[Records of word and element locations]
◇ ◇ ◇ ◇ ◇ ◇ ◇

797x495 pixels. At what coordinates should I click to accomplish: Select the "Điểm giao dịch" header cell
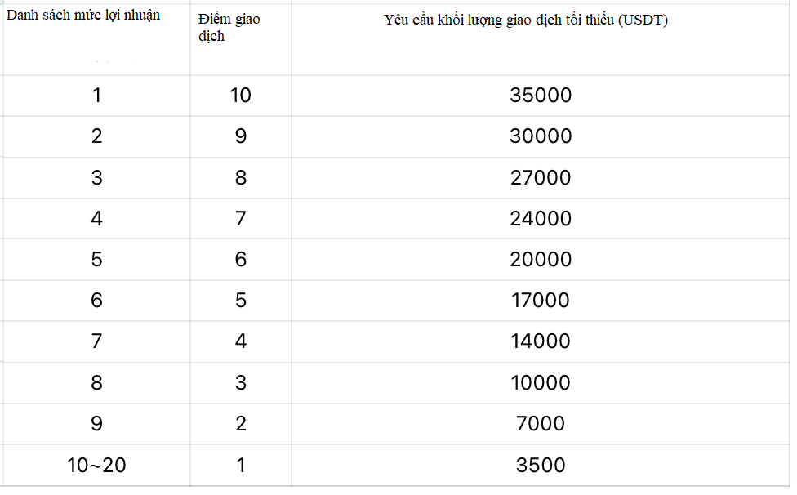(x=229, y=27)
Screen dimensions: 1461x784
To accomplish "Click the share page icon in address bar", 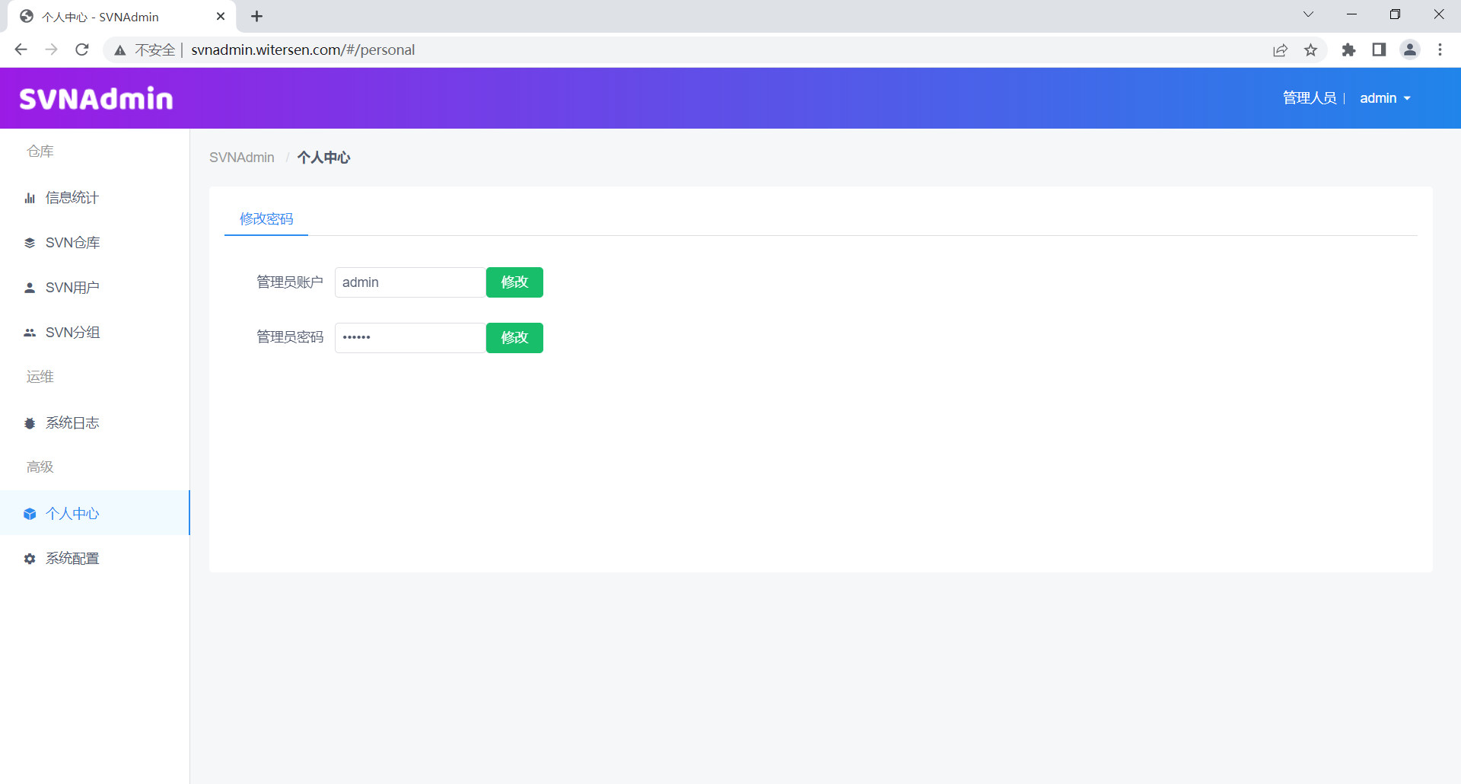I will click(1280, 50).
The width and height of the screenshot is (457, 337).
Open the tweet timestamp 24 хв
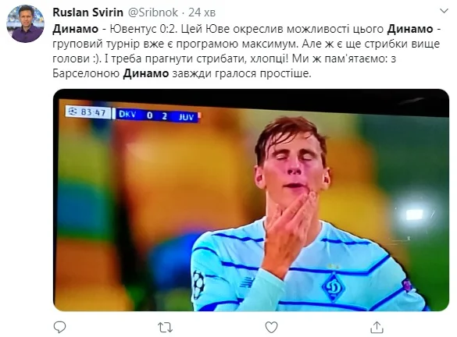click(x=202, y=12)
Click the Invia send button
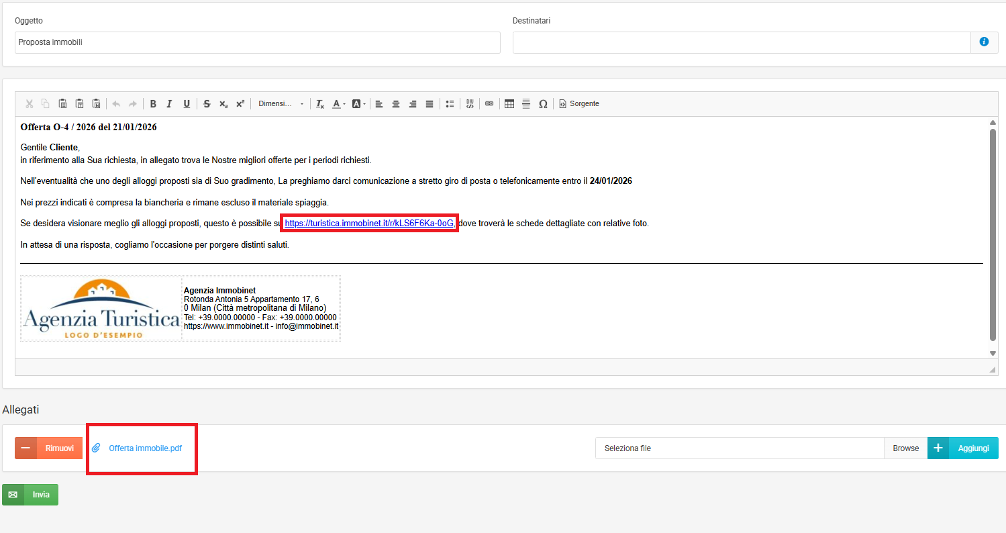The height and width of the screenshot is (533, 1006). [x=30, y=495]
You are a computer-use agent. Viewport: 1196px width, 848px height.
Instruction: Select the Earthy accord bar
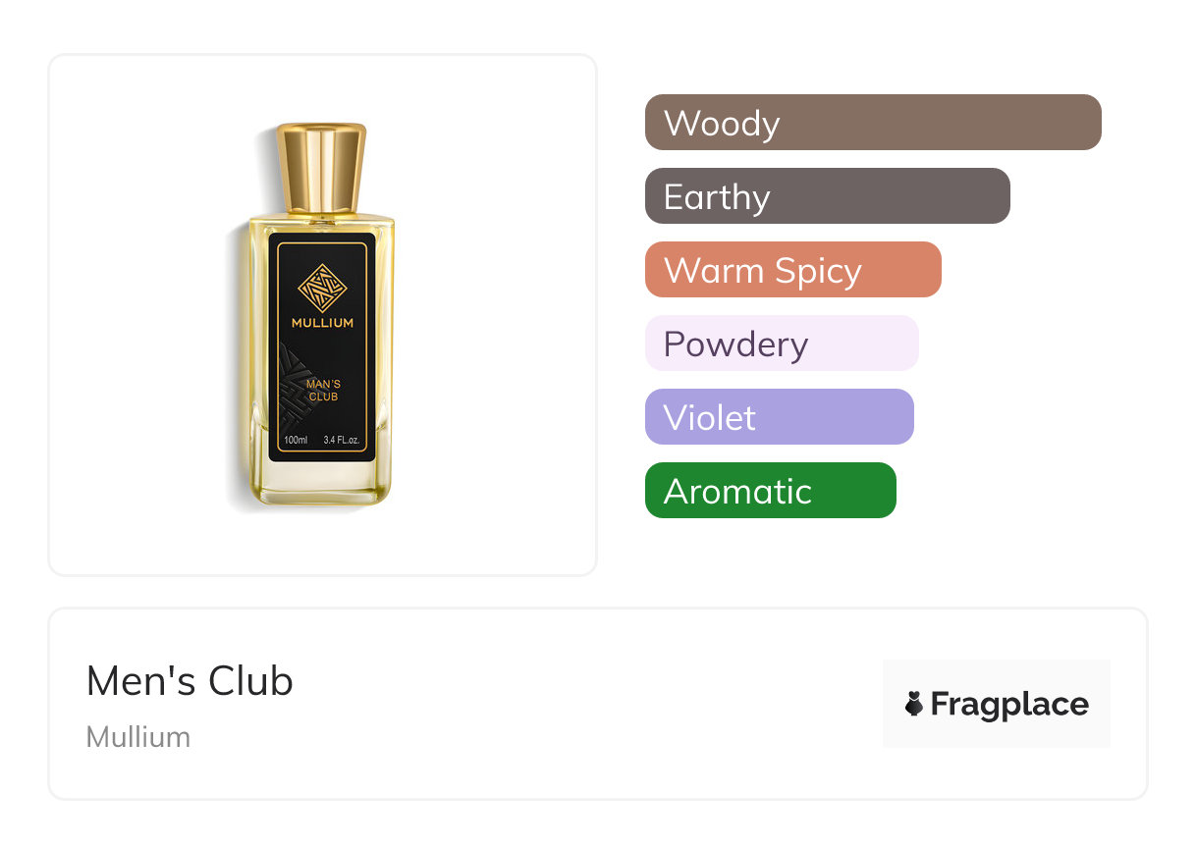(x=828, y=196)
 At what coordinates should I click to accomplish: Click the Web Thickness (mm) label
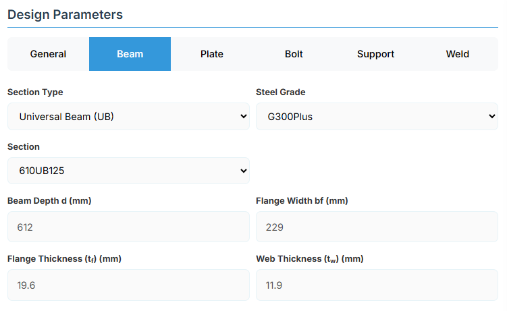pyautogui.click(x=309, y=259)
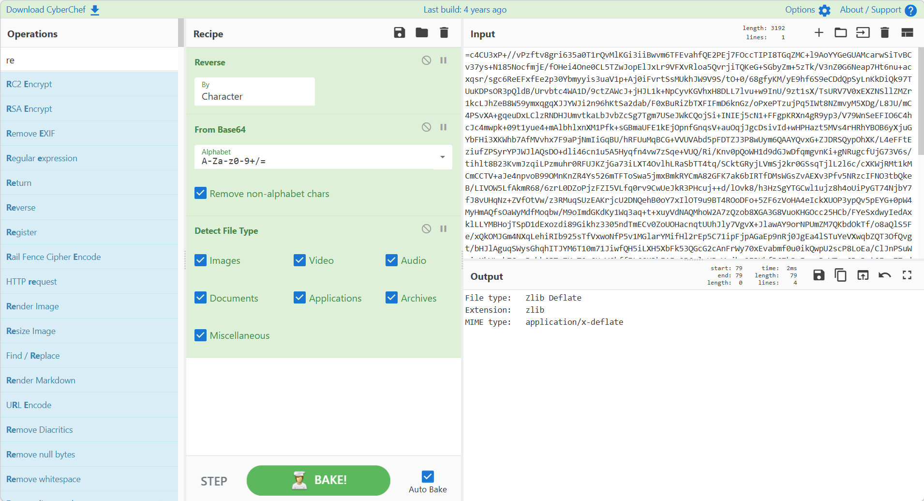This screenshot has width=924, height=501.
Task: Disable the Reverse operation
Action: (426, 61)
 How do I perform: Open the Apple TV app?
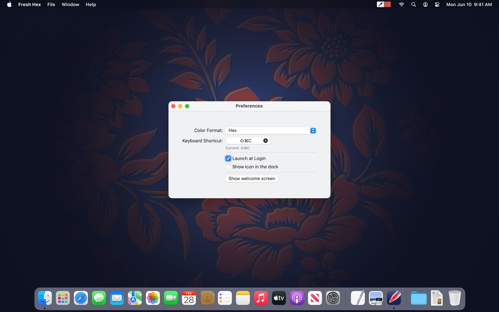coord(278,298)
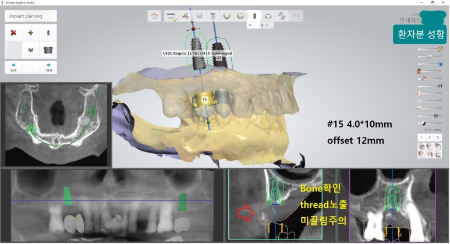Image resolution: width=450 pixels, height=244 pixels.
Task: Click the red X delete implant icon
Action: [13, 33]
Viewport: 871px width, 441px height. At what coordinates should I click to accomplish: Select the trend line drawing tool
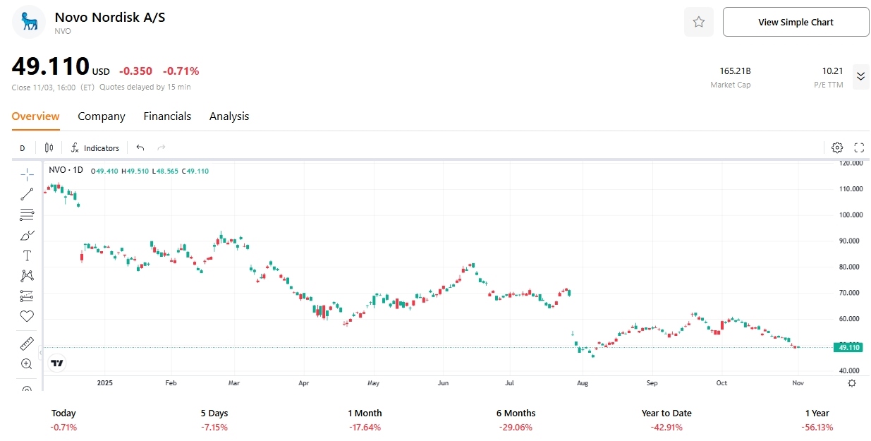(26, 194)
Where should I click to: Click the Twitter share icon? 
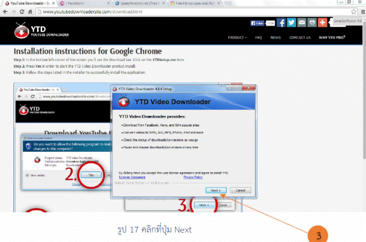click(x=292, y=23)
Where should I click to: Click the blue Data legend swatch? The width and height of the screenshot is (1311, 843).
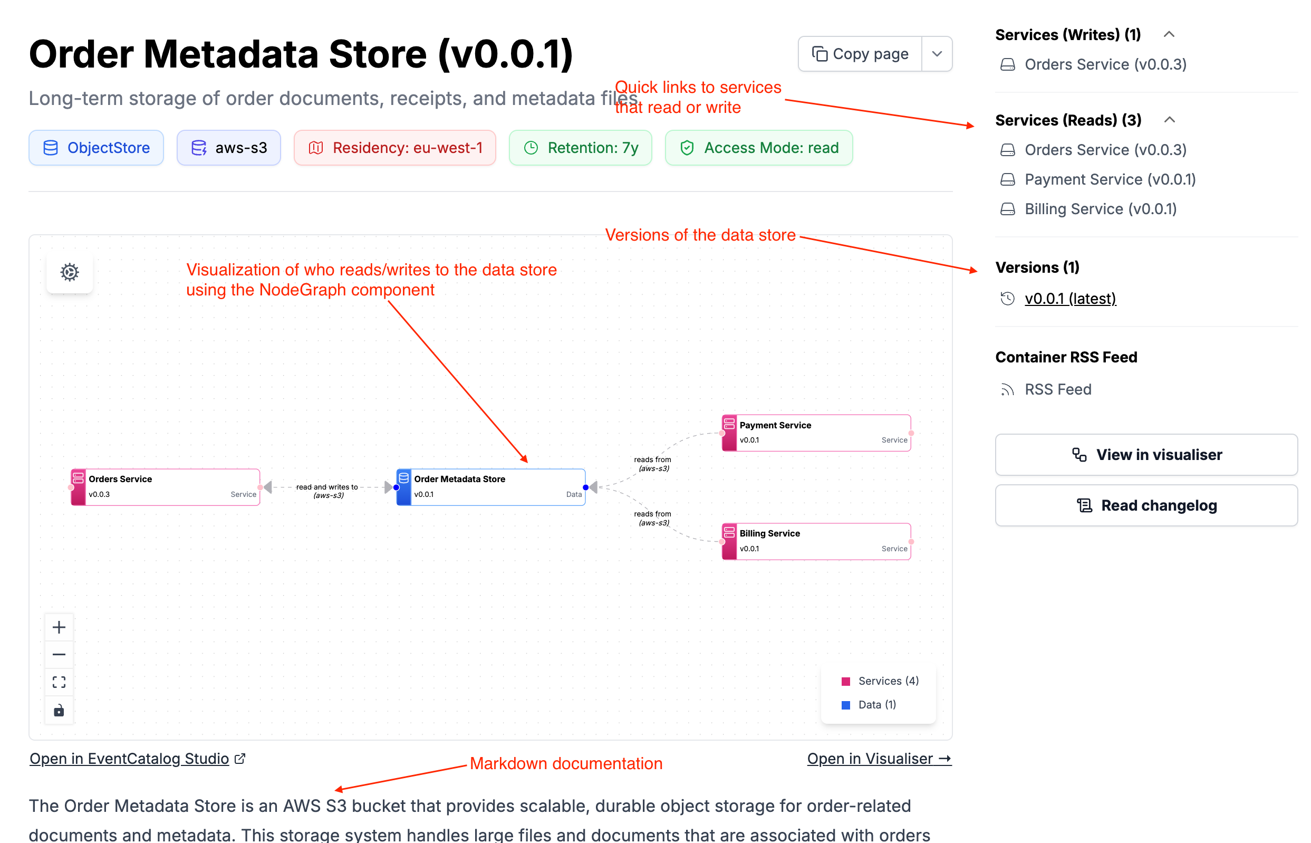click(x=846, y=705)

◇ ◇ ◇ ◇ ◇ ◇ ◇

Directive | Pull out the lines of the records above word for word, starting at the line with "The width and height of the screenshot is (457, 337)." and ending at, and including, the line with "(x=828, y=196)". Leave the pictures out.

Exercise response |
The width and height of the screenshot is (457, 337).
Open the tweet timestamp 24 хв
click(x=202, y=12)
Click the Invia send button
The height and width of the screenshot is (533, 1006). [x=30, y=495]
You are a computer-use agent. Viewport: 1196px width, 848px height.
Instruction: Select the Earthy accord bar
(x=828, y=196)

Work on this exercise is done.